Instructions for the task: Please format every line of the items below as a JSON list of strings, one string per line, with blank lines left out.
══ Input material
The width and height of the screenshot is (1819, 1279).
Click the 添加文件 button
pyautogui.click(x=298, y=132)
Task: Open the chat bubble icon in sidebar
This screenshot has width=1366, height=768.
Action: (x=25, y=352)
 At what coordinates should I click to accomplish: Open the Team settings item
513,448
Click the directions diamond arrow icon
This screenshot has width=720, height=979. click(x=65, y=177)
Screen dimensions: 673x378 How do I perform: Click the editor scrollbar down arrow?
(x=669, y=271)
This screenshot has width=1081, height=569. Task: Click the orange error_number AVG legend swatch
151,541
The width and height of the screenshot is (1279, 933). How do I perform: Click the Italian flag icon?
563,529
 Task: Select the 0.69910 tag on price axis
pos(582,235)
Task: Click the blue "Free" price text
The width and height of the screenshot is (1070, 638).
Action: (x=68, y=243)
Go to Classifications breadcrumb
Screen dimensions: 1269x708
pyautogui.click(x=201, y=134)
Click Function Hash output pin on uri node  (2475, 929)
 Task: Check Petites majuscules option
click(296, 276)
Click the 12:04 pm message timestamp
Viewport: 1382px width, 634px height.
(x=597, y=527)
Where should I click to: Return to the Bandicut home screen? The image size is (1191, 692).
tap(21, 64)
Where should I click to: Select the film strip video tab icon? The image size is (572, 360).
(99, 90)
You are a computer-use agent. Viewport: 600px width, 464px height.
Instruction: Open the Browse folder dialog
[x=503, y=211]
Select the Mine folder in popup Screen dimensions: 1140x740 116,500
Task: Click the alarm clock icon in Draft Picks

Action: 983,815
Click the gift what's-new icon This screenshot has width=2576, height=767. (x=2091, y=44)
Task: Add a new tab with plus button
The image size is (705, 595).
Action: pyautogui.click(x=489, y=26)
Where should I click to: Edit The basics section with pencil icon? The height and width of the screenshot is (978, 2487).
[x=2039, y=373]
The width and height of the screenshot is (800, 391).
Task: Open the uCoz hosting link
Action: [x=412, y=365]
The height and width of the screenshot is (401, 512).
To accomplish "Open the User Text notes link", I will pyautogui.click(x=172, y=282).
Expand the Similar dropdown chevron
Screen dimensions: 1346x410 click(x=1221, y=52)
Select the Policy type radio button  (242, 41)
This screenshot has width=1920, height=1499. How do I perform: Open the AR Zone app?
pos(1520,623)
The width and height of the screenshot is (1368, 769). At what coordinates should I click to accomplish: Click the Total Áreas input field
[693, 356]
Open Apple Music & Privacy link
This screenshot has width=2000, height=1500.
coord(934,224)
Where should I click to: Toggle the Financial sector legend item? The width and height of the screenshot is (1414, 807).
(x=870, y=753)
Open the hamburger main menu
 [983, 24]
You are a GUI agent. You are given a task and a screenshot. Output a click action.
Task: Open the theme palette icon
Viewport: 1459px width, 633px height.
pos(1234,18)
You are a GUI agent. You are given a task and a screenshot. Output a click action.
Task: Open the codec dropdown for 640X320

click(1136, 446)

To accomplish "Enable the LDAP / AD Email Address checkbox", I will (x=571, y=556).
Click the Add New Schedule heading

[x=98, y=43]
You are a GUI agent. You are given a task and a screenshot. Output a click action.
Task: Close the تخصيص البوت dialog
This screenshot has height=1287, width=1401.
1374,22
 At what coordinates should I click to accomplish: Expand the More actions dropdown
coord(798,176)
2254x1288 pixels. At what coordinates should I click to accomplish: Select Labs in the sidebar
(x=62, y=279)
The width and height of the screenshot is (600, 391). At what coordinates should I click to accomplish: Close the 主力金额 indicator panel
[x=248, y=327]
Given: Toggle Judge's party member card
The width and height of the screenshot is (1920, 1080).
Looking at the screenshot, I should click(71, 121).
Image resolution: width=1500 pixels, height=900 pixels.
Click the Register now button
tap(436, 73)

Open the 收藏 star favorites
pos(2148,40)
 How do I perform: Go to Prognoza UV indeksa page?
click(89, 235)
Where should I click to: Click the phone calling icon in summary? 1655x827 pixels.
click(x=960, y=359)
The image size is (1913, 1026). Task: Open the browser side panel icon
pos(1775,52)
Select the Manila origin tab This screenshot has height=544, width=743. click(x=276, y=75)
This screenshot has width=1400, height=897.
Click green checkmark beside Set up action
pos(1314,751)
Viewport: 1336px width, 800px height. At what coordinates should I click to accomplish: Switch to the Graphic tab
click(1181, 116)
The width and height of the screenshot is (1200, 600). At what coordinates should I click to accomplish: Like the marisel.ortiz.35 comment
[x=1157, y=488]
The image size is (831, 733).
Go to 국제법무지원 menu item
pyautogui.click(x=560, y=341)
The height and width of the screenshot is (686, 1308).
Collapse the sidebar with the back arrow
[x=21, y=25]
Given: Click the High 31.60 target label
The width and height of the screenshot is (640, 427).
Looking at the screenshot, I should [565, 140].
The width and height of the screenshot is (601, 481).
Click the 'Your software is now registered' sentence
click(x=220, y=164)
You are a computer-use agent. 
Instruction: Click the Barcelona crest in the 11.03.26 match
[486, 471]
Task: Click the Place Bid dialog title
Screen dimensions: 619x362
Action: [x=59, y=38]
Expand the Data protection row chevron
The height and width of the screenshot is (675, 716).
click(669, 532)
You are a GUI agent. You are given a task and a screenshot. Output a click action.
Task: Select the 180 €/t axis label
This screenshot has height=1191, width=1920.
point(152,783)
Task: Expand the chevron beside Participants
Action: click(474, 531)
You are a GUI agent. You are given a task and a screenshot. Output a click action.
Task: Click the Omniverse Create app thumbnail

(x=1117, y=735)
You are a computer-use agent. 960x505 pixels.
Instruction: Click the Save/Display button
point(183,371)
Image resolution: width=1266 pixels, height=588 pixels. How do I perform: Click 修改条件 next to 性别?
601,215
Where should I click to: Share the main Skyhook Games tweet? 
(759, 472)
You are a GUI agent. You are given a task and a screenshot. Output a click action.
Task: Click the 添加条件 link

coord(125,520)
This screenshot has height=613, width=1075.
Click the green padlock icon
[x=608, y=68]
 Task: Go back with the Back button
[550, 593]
════
Answer to the problem:
[
  "The width and height of the screenshot is (1819, 1279).",
  "Click the 添加文件 button",
  "pyautogui.click(x=298, y=132)",
  "Task: Open the chat bubble icon in sidebar",
  "This screenshot has width=1366, height=768.",
  "Action: (x=25, y=352)",
  " At what coordinates should I click to accomplish: Open the Team settings item",
  "513,448",
  "Click the directions diamond arrow icon",
  "This screenshot has width=720, height=979. click(x=65, y=177)",
  "Screen dimensions: 673x378 How do I perform: Click the editor scrollbar down arrow?",
  "(x=669, y=271)",
  "This screenshot has width=1081, height=569. Task: Click the orange error_number AVG legend swatch",
  "151,541",
  "The width and height of the screenshot is (1279, 933). How do I perform: Click the Italian flag icon?",
  "563,529",
  " Task: Select the 0.69910 tag on price axis",
  "pos(582,235)",
  "Task: Click the blue \"Free\" price text",
  "The width and height of the screenshot is (1070, 638).",
  "Action: (x=68, y=243)",
  "Go to Classifications breadcrumb",
  "Screen dimensions: 1269x708",
  "pyautogui.click(x=201, y=134)",
  "Click Function Hash output pin on uri node  (2475, 929)",
  " Task: Check Petites majuscules option",
  "click(296, 276)",
  "Click the 12:04 pm message timestamp",
  "Viewport: 1382px width, 634px height.",
  "(x=597, y=527)",
  "Where should I click to: Return to the Bandicut home screen? The image size is (1191, 692).",
  "tap(21, 64)",
  "Where should I click to: Select the film strip video tab icon? The image size is (572, 360).",
  "(99, 90)",
  "You are a computer-use agent. Viewport: 600px width, 464px height.",
  "Instruction: Open the Browse folder dialog",
  "[x=503, y=211]",
  "Select the Mine folder in popup Screen dimensions: 1140x740 116,500",
  "Task: Click the alarm clock icon in Draft Picks",
  "Action: 983,815",
  "Click the gift what's-new icon This screenshot has width=2576, height=767. (x=2091, y=44)",
  "Task: Add a new tab with plus button",
  "The image size is (705, 595).",
  "Action: pyautogui.click(x=489, y=26)",
  "Where should I click to: Edit The basics section with pencil icon? The height and width of the screenshot is (978, 2487).",
  "[x=2039, y=373]",
  "The width and height of the screenshot is (800, 391).",
  "Task: Open the uCoz hosting link",
  "Action: [x=412, y=365]",
  "The height and width of the screenshot is (401, 512).",
  "To accomplish \"Open the User Text notes link\", I will pyautogui.click(x=172, y=282).",
  "Expand the Similar dropdown chevron",
  "Screen dimensions: 1346x410 click(x=1221, y=52)",
  "Select the Policy type radio button  (242, 41)",
  "This screenshot has width=1920, height=1499. How do I perform: Open the AR Zone app?",
  "pos(1520,623)",
  "The width and height of the screenshot is (1368, 769). At what coordinates should I click to accomplish: Click the Total Áreas input field",
  "[693, 356]",
  "Open Apple Music & Privacy link",
  "This screenshot has width=2000, height=1500.",
  "coord(934,224)",
  "Where should I click to: Toggle the Financial sector legend item? The width and height of the screenshot is (1414, 807).",
  "(x=870, y=753)",
  "Open the hamburger main menu",
  " [983, 24]",
  "You are a GUI agent. You are given a task and a screenshot. Output a click action.",
  "Task: Open the theme palette icon",
  "Viewport: 1459px width, 633px height.",
  "pos(1234,18)",
  "You are a GUI agent. You are given a task and a screenshot. Output a click action.",
  "Task: Open the codec dropdown for 640X320",
  "click(1136, 446)",
  "To accomplish \"Enable the LDAP / AD Email Address checkbox\", I will (x=571, y=556).",
  "Click the Add New Schedule heading",
  "[x=98, y=43]",
  "You are a GUI agent. You are given a task and a screenshot. Output a click action.",
  "Task: Close the تخصيص البوت dialog",
  "This screenshot has height=1287, width=1401.",
  "1374,22",
  " At what coordinates should I click to accomplish: Expand the More actions dropdown",
  "coord(798,176)",
  "2254x1288 pixels. At what coordinates should I click to accomplish: Select Labs in the sidebar",
  "(x=62, y=279)",
  "The width and height of the screenshot is (600, 391). At what coordinates should I click to accomplish: Close the 主力金额 indicator panel",
  "[x=248, y=327]",
  "Given: Toggle Judge's party member card",
  "The width and height of the screenshot is (1920, 1080).",
  "Looking at the screenshot, I should click(71, 121).",
  "Image resolution: width=1500 pixels, height=900 pixels.",
  "Click the Register now button",
  "tap(436, 73)",
  "Open the 收藏 star favorites",
  "pos(2148,40)",
  " How do I perform: Go to Prognoza UV indeksa page?",
  "click(89, 235)",
  "Where should I click to: Click the phone calling icon in summary? 1655x827 pixels.",
  "click(x=960, y=359)",
  "The image size is (1913, 1026). Task: Open the browser side panel icon",
  "pos(1775,52)",
  "Select the Manila origin tab This screenshot has height=544, width=743. click(x=276, y=75)",
  "This screenshot has width=1400, height=897.",
  "Click green checkmark beside Set up action",
  "pos(1314,751)",
  "Viewport: 1336px width, 800px height. At what coordinates should I click to accomplish: Switch to the Graphic tab",
  "click(1181, 116)",
  "The width and height of the screenshot is (1200, 600). At what coordinates should I click to accomplish: Like the marisel.ortiz.35 comment",
  "[x=1157, y=488]",
  "The image size is (831, 733).",
  "Go to 국제법무지원 menu item",
  "pyautogui.click(x=560, y=341)",
  "The height and width of the screenshot is (686, 1308).",
  "Collapse the sidebar with the back arrow",
  "[x=21, y=25]",
  "Given: Click the High 31.60 target label",
  "The width and height of the screenshot is (640, 427).",
  "Looking at the screenshot, I should [565, 140].",
  "The width and height of the screenshot is (601, 481).",
  "Click the 'Your software is now registered' sentence",
  "click(x=220, y=164)",
  "You are a computer-use agent. ",
  "Instruction: Click the Barcelona crest in the 11.03.26 match",
  "[486, 471]",
  "Task: Click the Place Bid dialog title",
  "Screen dimensions: 619x362",
  "Action: [x=59, y=38]",
  "Expand the Data protection row chevron",
  "The height and width of the screenshot is (675, 716).",
  "click(669, 532)",
  "You are a GUI agent. You are given a task and a screenshot. Output a click action.",
  "Task: Select the 180 €/t axis label",
  "This screenshot has height=1191, width=1920.",
  "point(152,783)",
  "Task: Expand the chevron beside Participants",
  "Action: click(474, 531)",
  "You are a GUI agent. You are given a task and a screenshot. Output a click action.",
  "Task: Click the Omniverse Create app thumbnail",
  "(x=1117, y=735)",
  "You are a computer-use agent. 960x505 pixels.",
  "Instruction: Click the Save/Display button",
  "point(183,371)",
  "Image resolution: width=1266 pixels, height=588 pixels. How do I perform: Click 修改条件 next to 性别?",
  "601,215",
  "Where should I click to: Share the main Skyhook Games tweet? ",
  "(759, 472)",
  "You are a GUI agent. You are given a task and a screenshot. Output a click action.",
  "Task: Click the 添加条件 link",
  "coord(125,520)",
  "This screenshot has height=613, width=1075.",
  "Click the green padlock icon",
  "[x=608, y=68]",
  " Task: Go back with the Back button",
  "[550, 593]"
]